Records supplied
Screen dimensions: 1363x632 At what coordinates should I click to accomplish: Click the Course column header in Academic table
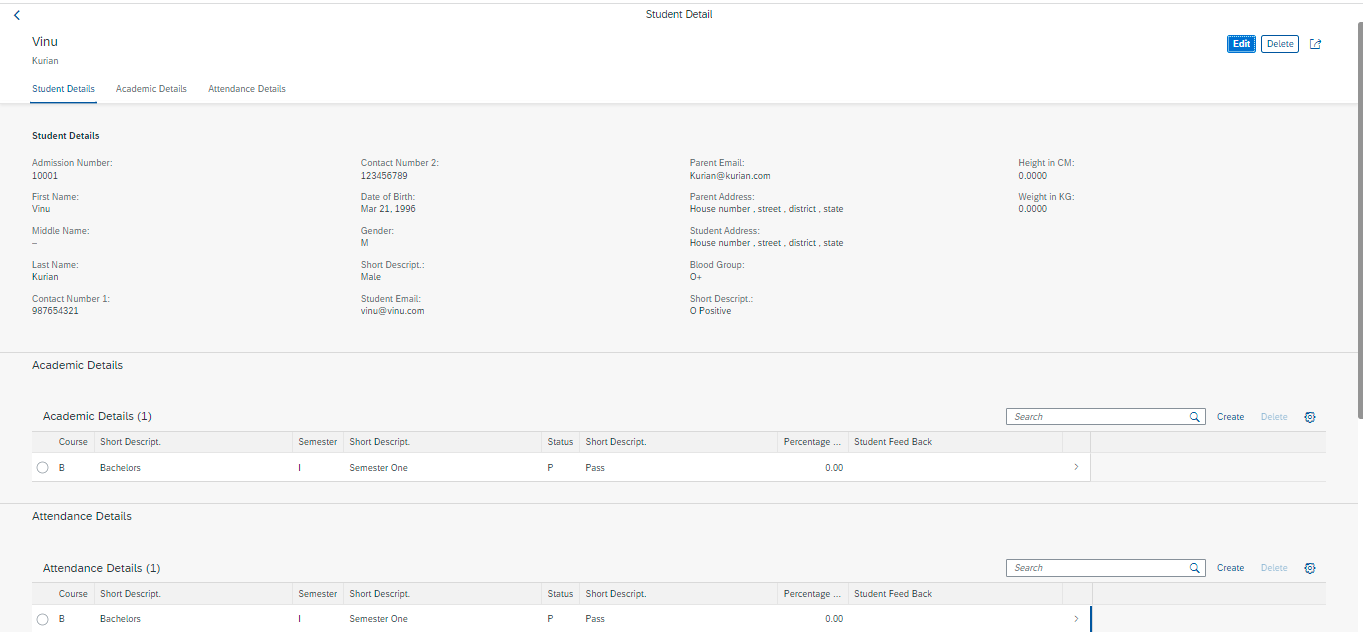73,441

--

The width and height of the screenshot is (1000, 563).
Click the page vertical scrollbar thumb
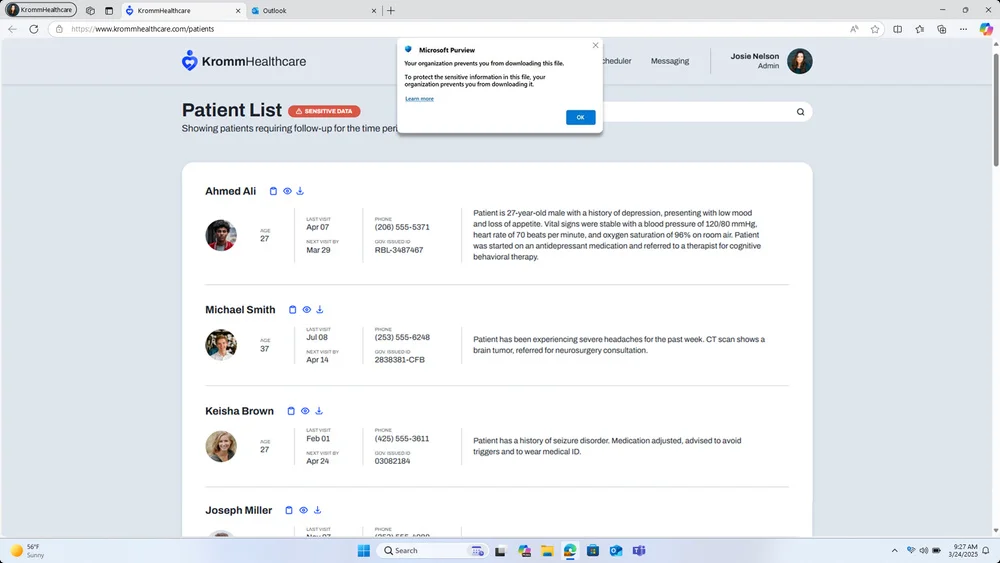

...

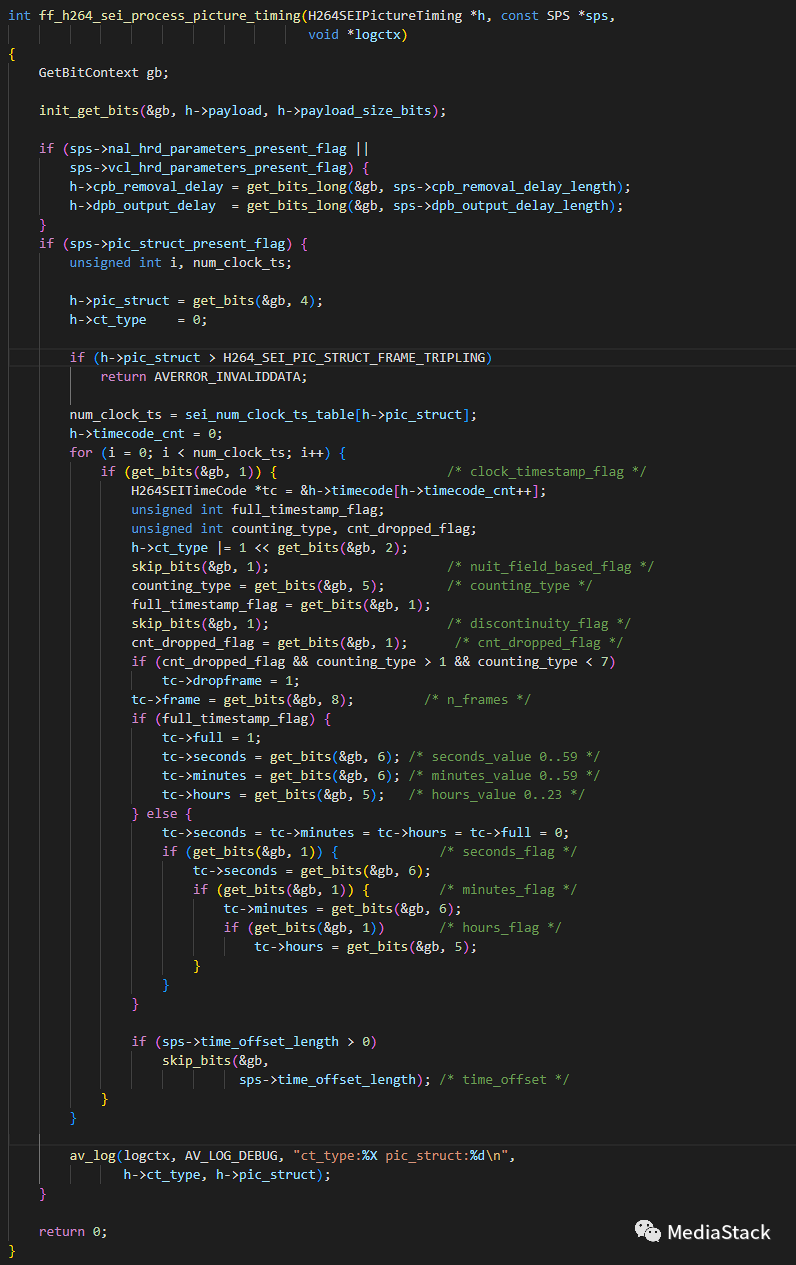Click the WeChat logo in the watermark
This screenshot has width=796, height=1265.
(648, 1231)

Task statement
In the entries above, find the line with "The width and" and the line with "Click the page vertical scrollbar thumb", then set down exactly those two and every line between them, nothing else.

Written reply
The width and height of the screenshot is (1000, 563).
Click the page vertical scrollbar thumb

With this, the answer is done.